Kalite tesadüf olamıyor.
Donanımlı bir ruh ve kültür'ün " özenle hazırladıği bir makale.. Emeğinize sağlik Zekeriya Bey
Turizmde kusursuz servis mecburi bir koşul, onsuz olamaz. Aynı zamanda seyahat edenler de daha tecrübeleniyor ve beklentiler yükseliyor. Öte yandan özellikle içeriğe bakmayıp fiyat odaklı bir kitle varsa karşınızda fiyat rekabeti ise hiç olmadığı kadar etkin ve önemli. Bununla birlikte sektörün akımını takip etmekte her turizmcinin ana damarlarından biri olmalı. Oyununuzun başında bir orkestra şefi gibi etkin, sakin ve kontrollü olmalısınız. Mesleki nabzı her zaman tutuyor olmalısınız, yoksa kayıp gidersiniz.

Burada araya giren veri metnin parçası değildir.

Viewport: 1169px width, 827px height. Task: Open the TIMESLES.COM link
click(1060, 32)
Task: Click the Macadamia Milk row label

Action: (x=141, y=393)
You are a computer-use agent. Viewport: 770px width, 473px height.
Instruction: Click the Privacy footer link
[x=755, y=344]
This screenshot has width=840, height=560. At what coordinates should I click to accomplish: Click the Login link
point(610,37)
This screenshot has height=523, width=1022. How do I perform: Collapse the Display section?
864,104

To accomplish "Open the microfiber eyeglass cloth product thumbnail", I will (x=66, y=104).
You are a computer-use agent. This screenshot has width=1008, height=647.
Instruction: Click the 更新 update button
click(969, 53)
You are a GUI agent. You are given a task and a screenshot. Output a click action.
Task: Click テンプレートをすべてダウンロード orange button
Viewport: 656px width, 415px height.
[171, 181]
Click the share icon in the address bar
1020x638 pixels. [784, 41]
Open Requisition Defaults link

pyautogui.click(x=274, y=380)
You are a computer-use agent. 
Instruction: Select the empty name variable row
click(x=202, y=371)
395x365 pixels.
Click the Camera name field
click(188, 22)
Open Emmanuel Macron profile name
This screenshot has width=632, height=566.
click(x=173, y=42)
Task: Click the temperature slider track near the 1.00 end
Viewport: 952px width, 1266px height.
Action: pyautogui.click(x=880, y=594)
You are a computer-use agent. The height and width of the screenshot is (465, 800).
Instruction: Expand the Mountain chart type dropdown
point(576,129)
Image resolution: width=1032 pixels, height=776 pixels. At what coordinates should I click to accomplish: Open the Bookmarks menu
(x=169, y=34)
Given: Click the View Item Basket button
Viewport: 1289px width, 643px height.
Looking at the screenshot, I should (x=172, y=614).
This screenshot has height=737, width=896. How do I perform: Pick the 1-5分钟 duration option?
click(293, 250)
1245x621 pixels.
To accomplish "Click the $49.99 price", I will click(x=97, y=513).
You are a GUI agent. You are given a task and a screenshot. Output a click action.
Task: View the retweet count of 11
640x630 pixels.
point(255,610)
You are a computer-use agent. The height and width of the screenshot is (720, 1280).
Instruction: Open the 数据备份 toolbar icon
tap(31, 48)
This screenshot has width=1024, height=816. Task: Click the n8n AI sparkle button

Bunları arkama alarak geçen veya gelecek olan sezonun en iyi veya kötülerini sizlere sıralamak istemiyorum. Zaten hiç sevmem bu bağlamda liste yapmayı. Nasıl olsa bir güzergâh seçilecektir yoksa seyahatin kendisi olmaz değil mi? Burada sunmak istediğim liste “neresi” kavramından öte “nasıl” kavramı. Gezgin dediğin gittiği güzergâh tarafından etkilenmek ve o coğrafyanın onu dönüştürmesini bekler. Fiziksel güzergâhın ötesine geçmeyi hedefler. “Nasıl” kavramı ile bir güzergâha nasıl gidilebileceğini listelemek asla amacım değil, burada yatan “nasıl” aslında bir zihniyet, seyahat tecrübelerinizin nasıl sizleri hissettireceği düşüncesi. Bir seyahati tercih etmeden önceki geçirdiğiniz karar vermek süreci içinde yatan filozofik “nasıl”.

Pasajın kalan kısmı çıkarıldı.